== Work instruction ==
When the word "breadcrumb" appears in a line of the data below, list that line.

== Dataset records ==
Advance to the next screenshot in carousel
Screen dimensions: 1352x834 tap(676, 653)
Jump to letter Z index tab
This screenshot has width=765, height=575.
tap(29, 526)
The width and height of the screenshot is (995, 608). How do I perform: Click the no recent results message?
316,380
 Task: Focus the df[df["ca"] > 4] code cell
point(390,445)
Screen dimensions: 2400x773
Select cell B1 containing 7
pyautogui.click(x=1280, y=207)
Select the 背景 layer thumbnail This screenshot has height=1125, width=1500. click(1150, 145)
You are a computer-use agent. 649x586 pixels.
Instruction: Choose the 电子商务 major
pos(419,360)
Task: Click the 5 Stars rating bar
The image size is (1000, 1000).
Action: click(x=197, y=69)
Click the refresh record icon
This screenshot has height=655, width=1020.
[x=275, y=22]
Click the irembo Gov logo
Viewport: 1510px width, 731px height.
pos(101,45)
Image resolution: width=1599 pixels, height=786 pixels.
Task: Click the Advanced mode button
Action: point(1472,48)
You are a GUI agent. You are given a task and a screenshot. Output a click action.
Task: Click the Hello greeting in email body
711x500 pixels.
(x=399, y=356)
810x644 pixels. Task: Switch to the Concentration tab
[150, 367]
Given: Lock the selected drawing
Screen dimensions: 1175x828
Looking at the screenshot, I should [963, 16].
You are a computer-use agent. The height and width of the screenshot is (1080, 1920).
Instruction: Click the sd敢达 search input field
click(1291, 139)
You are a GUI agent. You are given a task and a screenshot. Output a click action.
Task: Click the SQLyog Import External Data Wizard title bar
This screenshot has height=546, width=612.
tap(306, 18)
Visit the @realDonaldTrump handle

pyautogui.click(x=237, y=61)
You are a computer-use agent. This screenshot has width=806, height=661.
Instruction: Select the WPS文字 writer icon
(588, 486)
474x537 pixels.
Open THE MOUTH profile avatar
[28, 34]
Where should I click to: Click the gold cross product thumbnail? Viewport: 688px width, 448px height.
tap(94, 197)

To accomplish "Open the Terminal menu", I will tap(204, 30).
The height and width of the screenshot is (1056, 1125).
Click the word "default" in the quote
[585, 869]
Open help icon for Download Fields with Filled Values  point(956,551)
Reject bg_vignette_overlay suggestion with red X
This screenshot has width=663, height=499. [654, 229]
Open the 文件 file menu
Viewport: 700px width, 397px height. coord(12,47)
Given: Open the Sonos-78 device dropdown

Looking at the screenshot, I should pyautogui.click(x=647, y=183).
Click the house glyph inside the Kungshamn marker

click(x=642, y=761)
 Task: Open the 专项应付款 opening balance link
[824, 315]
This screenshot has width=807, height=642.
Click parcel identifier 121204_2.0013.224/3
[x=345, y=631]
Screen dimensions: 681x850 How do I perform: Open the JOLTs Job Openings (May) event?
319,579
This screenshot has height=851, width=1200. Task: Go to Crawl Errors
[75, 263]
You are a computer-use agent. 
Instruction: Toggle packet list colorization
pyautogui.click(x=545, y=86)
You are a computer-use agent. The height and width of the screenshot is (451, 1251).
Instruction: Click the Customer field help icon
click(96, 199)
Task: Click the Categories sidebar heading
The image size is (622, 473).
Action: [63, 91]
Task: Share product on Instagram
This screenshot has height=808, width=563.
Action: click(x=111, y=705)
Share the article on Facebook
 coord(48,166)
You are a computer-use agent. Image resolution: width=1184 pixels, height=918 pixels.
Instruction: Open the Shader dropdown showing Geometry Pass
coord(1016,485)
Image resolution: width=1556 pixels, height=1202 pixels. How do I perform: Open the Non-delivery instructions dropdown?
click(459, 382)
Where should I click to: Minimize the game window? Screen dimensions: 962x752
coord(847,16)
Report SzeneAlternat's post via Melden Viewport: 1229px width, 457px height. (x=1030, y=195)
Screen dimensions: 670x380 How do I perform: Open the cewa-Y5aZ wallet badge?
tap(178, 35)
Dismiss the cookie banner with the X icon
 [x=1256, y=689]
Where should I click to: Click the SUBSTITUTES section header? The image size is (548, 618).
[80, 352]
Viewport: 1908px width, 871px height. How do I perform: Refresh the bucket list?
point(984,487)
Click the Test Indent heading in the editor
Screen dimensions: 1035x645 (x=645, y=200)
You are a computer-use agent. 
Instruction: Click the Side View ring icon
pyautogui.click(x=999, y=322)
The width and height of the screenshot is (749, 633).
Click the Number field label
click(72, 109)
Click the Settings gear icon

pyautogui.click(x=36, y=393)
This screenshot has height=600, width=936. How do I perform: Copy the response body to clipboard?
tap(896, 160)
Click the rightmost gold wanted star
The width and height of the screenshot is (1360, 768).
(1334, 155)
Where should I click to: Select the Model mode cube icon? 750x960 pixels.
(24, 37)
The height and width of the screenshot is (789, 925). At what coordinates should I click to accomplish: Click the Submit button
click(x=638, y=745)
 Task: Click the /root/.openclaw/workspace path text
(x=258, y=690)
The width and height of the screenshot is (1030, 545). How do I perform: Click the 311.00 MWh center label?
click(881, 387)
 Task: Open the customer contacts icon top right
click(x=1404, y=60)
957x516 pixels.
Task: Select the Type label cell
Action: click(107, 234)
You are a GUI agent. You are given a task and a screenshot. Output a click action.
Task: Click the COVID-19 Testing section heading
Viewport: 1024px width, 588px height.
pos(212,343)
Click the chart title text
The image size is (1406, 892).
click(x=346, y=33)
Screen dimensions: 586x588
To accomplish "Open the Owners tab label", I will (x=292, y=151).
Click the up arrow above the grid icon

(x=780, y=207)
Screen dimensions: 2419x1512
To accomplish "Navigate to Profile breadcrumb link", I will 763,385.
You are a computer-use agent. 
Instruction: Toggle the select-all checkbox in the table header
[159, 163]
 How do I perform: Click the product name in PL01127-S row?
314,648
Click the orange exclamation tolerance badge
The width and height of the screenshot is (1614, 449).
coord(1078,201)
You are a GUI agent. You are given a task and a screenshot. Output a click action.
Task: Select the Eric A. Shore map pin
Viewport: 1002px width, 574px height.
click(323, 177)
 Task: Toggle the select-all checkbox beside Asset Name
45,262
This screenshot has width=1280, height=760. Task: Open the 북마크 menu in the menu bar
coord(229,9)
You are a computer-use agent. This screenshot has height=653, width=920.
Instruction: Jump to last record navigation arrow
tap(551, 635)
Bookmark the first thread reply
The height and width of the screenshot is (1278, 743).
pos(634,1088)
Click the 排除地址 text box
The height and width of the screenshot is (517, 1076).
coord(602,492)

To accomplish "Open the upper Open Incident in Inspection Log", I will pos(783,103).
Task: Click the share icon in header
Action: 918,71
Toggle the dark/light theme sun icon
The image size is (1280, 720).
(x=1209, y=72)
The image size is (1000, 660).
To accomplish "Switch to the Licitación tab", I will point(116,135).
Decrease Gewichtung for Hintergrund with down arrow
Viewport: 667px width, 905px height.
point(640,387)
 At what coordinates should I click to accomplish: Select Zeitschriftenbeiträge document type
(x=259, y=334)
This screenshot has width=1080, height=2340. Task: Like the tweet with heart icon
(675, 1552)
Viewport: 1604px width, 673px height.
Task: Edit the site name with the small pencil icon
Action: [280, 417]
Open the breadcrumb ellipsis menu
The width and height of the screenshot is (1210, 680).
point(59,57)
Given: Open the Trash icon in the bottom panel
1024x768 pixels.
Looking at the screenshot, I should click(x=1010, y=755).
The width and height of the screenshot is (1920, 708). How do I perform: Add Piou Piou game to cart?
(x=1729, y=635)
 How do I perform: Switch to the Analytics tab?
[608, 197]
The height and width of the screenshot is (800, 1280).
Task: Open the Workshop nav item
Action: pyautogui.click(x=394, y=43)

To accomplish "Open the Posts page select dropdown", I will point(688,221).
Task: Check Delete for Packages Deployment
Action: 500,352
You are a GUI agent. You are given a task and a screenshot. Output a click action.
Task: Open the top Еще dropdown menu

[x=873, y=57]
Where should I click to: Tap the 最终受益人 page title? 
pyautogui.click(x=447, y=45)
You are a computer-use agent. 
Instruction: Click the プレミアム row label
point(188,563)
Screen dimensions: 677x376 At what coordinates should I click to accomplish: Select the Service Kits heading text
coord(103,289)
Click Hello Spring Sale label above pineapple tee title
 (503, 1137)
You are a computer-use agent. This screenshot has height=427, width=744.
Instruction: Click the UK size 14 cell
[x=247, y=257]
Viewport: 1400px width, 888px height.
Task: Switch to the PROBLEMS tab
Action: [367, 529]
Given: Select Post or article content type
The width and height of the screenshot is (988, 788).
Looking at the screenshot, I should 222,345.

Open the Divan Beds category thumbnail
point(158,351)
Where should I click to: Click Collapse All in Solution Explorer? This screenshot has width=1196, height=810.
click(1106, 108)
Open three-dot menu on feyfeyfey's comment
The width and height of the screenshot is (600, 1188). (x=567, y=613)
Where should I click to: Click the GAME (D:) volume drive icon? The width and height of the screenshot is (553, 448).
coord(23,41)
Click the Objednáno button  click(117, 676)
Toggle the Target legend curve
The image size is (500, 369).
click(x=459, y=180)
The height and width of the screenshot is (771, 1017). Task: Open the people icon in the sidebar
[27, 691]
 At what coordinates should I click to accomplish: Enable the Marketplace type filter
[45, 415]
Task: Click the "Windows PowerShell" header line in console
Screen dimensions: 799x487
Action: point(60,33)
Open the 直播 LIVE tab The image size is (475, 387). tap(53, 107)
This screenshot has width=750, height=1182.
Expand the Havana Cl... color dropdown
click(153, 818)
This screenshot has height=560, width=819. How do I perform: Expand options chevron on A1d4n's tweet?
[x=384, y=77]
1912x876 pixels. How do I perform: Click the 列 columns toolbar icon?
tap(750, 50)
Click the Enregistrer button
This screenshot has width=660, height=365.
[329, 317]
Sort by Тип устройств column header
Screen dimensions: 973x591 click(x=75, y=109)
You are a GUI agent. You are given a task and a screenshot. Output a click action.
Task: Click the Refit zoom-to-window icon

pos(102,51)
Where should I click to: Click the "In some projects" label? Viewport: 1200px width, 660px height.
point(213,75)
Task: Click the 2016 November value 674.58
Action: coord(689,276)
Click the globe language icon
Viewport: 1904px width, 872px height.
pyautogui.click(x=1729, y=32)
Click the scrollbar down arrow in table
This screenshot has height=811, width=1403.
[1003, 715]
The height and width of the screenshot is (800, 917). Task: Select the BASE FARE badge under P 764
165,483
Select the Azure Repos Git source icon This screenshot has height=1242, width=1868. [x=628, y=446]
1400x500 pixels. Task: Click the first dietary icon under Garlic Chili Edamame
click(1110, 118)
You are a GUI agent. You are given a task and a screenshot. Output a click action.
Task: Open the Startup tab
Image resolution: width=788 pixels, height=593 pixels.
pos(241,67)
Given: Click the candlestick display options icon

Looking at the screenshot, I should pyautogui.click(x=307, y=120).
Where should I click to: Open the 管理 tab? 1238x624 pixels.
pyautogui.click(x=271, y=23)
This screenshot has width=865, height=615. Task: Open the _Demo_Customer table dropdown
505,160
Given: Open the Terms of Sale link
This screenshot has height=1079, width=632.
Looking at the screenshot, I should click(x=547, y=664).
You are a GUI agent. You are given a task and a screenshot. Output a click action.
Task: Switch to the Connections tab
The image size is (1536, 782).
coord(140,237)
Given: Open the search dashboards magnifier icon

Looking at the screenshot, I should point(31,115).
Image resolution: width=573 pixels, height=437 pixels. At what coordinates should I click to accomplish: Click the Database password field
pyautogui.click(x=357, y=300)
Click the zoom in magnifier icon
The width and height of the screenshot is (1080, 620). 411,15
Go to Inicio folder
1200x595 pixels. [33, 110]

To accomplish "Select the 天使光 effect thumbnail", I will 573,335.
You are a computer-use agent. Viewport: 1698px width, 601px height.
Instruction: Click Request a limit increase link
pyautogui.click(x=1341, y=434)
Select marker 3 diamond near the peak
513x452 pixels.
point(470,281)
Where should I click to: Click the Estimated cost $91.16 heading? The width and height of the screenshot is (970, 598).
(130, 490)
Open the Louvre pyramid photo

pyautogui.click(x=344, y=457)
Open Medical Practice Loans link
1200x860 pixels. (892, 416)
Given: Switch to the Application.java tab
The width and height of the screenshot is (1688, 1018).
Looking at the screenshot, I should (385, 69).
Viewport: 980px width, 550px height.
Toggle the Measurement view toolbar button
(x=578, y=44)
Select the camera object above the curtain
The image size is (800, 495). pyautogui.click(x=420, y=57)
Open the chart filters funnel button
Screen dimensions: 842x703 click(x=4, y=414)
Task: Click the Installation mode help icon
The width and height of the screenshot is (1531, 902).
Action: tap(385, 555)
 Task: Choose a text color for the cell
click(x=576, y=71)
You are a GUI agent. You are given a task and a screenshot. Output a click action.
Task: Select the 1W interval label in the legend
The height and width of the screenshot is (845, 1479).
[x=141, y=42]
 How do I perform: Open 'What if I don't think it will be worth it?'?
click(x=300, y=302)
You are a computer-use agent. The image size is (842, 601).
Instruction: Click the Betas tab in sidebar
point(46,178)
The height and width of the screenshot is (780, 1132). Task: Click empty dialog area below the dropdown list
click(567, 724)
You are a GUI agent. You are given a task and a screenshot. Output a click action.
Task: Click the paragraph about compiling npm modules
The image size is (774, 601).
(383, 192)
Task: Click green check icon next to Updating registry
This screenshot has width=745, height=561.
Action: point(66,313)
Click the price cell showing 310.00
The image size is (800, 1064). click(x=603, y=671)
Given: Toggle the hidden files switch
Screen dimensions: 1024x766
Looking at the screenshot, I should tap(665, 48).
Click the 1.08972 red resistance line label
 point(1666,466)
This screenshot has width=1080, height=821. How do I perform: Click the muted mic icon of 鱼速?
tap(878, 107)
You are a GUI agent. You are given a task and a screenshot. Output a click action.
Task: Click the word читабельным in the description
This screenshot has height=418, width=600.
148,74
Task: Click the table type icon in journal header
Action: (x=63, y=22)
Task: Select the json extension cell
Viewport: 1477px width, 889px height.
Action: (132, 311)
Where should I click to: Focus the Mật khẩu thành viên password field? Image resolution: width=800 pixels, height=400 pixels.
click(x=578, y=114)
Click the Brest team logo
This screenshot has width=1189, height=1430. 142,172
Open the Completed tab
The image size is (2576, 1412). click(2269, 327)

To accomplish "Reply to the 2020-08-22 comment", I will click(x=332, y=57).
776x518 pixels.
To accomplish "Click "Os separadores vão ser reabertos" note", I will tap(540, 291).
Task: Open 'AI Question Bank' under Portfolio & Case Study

== Solution ==
To accomplish "Navigate to Profile breadcrumb link", I will 763,385.
Open the breadcrumb ellipsis menu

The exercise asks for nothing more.